BNPT Ungkap Lima Ciri Penceramah Radikal

WARTABANJAR.COM, JAKARTA Direktur Pencegahan Badan Nasional Penanggulangan Terorisme (BNPT) Brigadir Jenderal Ahmad Nurwakhid mengatakan pernyataan Presiden Jokowi Widodo terkait penceramah radikal merupakan peringatan kuat untuk meningkatkan kewaspadaan nasional.

Pernyataan Presiden Jokowi pada Rapat Pimpinan TNI-Polri, di Mabes TNI, Jakarta, Selasa (1/3) itu harus ditanggapi serius oleh seluruh kementerian, lembaga pemerintah, dan masyarakat pada umumnya tentang bahaya radikalisme.

Ahmad Nurwakhid menuturkan sejak awal BNPT sudah menegaskan bahwa persoalan radikalisme harus menjadi perhatian sejak dini, karena sejatinya radikalisme adalah paham yang menjiwai aksi terorisme.

Menurutnya, radikalisme merupakan sebuah proses tahapan menuju terorisme yang selalu memanipulasi dan mempolitisasi agama.

Sementara itu, untuk mengetahui penceramah radikal, Nurwakhid mengurai beberapa indikator yang bisa dilihat dari isi materi yang disampaikan bukan tampilan penceramah.

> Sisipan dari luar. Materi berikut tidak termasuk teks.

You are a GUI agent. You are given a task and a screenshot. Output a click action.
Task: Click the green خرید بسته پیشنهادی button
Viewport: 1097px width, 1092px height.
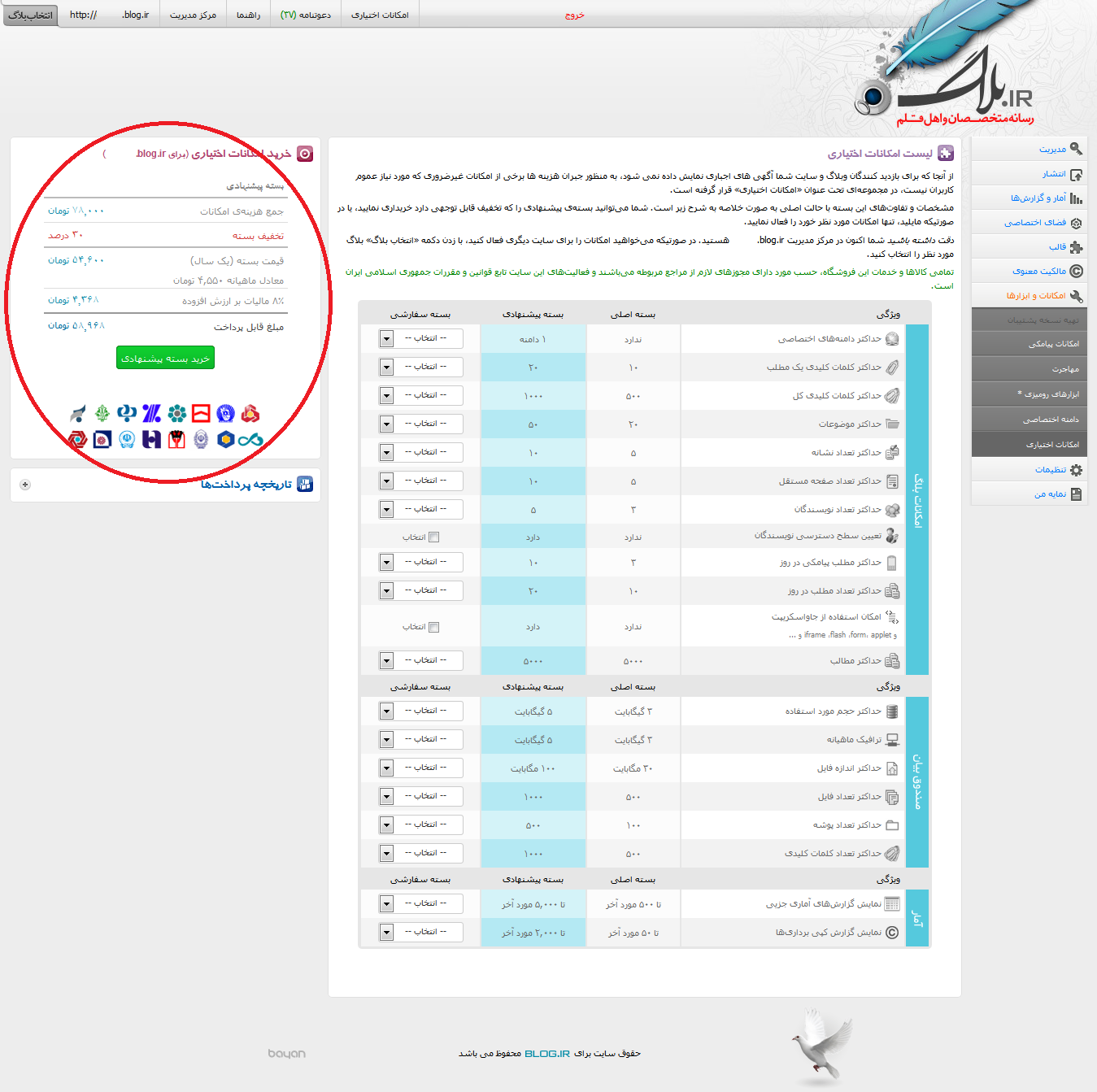point(165,359)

Setidaknya, menurut Nurwakhid, ada lima indikator.

Pertama, mengajarkan ajaran yang anti-Pancasila dan pro ideologi khilafah transnasional.

Kedua, mengajarkan paham takfiri yang mengkafirkan pihak lain yang berbeda paham maupun berbeda agama.

Ketiga, menanamkan sikap antipemimpin atau pemerintahan yang sah, dengan sikap membenci dan membangun ketidakpercayaan (distrust) masyarakat terhadap pemerintahan maupun negara melalui propaganda fitnah, adu domba, ujaran kebencian (hate speech), dan sebaran hoaks.